RECORDED DATA section start

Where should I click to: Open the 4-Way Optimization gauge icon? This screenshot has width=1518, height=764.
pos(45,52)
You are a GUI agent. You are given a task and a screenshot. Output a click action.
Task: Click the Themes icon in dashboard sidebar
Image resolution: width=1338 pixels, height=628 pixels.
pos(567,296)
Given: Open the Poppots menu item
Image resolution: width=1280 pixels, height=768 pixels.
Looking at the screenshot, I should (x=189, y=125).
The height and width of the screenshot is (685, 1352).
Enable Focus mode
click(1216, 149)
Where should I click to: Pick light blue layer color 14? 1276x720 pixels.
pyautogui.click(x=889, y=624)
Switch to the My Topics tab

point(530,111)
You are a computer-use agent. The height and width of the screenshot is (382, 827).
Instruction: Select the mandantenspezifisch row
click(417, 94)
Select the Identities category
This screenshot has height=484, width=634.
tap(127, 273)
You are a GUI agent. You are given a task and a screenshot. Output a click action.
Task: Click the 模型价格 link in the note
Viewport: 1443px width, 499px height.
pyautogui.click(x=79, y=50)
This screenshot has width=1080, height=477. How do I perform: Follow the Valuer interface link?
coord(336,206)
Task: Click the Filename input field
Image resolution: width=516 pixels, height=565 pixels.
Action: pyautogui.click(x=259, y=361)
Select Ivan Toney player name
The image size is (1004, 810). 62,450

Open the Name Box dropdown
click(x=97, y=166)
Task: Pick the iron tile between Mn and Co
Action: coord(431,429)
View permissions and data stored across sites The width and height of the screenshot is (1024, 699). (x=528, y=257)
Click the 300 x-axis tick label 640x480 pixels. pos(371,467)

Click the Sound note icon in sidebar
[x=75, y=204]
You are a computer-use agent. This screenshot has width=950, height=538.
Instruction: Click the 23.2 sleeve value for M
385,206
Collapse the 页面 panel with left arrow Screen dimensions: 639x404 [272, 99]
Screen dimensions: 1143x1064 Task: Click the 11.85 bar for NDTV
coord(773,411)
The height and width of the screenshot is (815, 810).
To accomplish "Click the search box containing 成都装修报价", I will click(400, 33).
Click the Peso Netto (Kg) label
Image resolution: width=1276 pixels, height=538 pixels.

RECORDED DATA section end

### [EXERCISE]
Look through the data above. Find each line with the string "agent" and copy it.

### [RESULT FOR THIS EXERCISE]
You are a GUI agent. You are given a task and a screenshot. Output a click action.
You are a computer-use agent. The height and width of the screenshot is (382, 827).
You are a GUI agent. You are given a task and a screenshot. Output a click action.
You are a computer-use agent. This screenshot has width=950, height=538.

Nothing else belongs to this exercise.